**TASKS TO COMPLETE:**
1 – In the pull request comment on Spark staging directories, which three parameters are passed into `HadoopMapReduceCommitProtocol` for every InsertIntoHadoopFsRelation operation?
2 – Write out the pull request comment on Spark staging directories from "GitBox Sun, 22" up to and including "the PR description.", swapping "updated" for "rewrote".
3 – Carry on the pull request comment on Spark staging directories from where it stops.

[GitHub] [spark] turboFei commented on issue #25863: [WIP][SPARK-29037][CORE][SQL] For static partition overwrite, spark may give duplicate result.

GitBox Sun, 22 Sep 2019 22:57:22 -0700

turboFei commented on issue #25863: [WIP][SPARK-29037][CORE][SQL] For static 
partition overwrite, spark may give duplicate result.
URL: https://github.com/apache/spark/pull/25863#issuecomment-533968171
 
 
   @cloud-fan 
   Sorry, I just updated the PR description. 
   
   In this PR, we set a unique staging dir for InsertIntoHadoopFsRelation 
operation and detect the conflict when there are several 
insetIntoHadoopFsRelation operations execute concurrently.
   
   The detail implement:
   
   For all InsertIntoHadoopFsReltion operation,  we will transfer three 
parameters into `HadoopMapReduceCommitProtocol`.
   
   - isInsertIntoHadoopFsRelation
   - isOverwrite
   - staticPartitionKVs
   
   We will create a new staging dir related with the parameters above.
   
   `.spark-staging-\${jobId}-{overwrite or append}-${staticPartitionKVs.size}`
   
   With this new stagingDir, we can detect the operation type, overwrite or 
append.

**DATA EXTRACT:**

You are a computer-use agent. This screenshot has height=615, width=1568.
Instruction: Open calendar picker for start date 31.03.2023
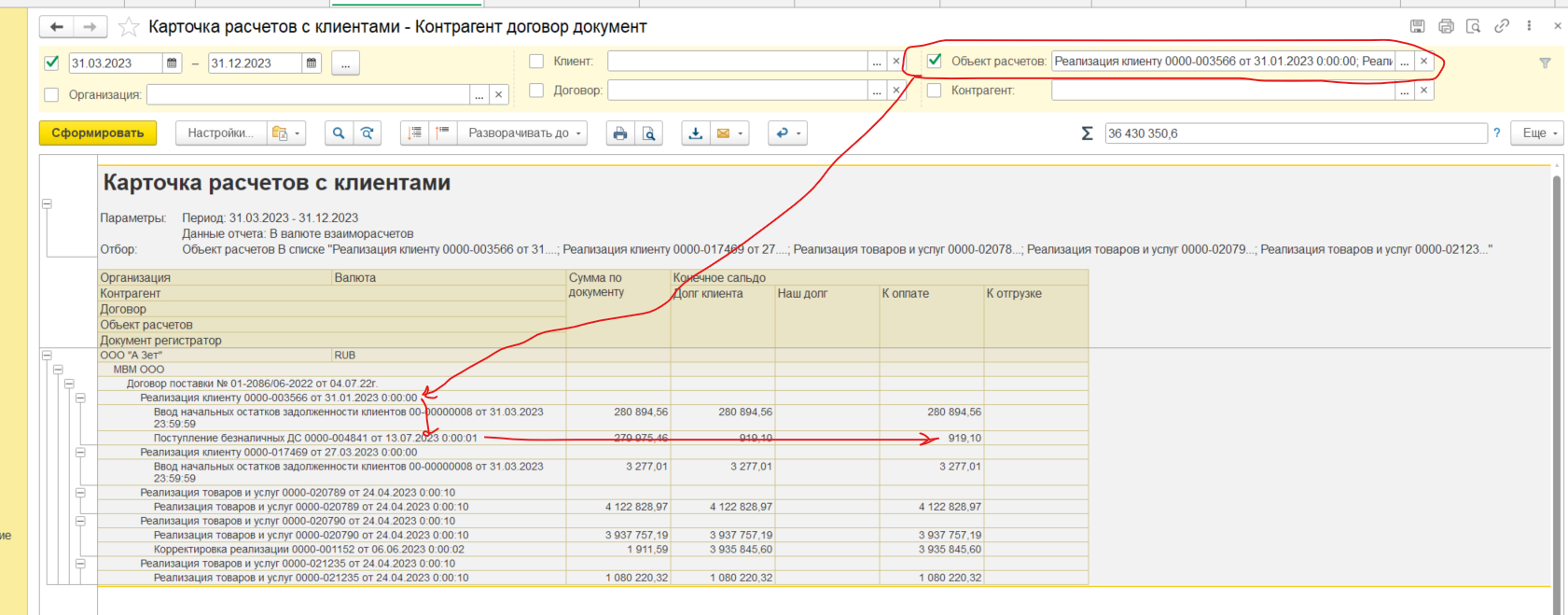point(172,63)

**THE RESPONSES:**
1 – isInsertIntoHadoopFsRelation, isOverwrite and staticPartitionKVs

2 –
GitBox Sun, 22 Sep 2019 22:57:22 -0700

turboFei commented on issue #25863: [WIP][SPARK-29037][CORE][SQL] For static 
partition overwrite, spark may give duplicate result.
URL: https://github.com/apache/spark/pull/25863#issuecomment-533968171
 
 
   @cloud-fan 
   Sorry, I just rewrote the PR description.

3 –
   
   We will set a subDir under staging dir as output path.
   
   Its file tree is `.spark-staging-\${jobId}-{overwrite or 
append}-${staticPartitionKVs.size}/appId/sp_pk1=v1/sp_pk2=v2/.../sp_pkn=vn`
   
   The appId is used to record the appId of InsertIntoHadoopFsRelation and is 
useful when we detect a conflict.
   
   And `${staticPartitionKVs.size}` is used to find a longest path tree with 
static prefix, and can prevent be confused when there is a partition key 
started with static prefix.
   
   
   
   As descripted above, we set a `outputPath` for each 
insertIntoHadoopFsRelation operation, 
   
   After `commitJob` we just need invoke mergePaths(fs, outputPath, tablePath)  
and clean up stagingDir.
   
   
   
   About detecting conflict:
   
   - Firstly, we need get current operation's outputPath, such as 
`sp_pk1=v1/sp_pk2=v2`.
   
   - If current operation is an overwrite operation, we need to find the 
longest path with static prefix of all staging dirs(include overwrite and 
append staging dirs ).
   
   - If current operation is an append operation, we just need to find that of 
all overwrite staging dirs.
   
   - Judge whether current output path contains other existing outputs or be 
contained.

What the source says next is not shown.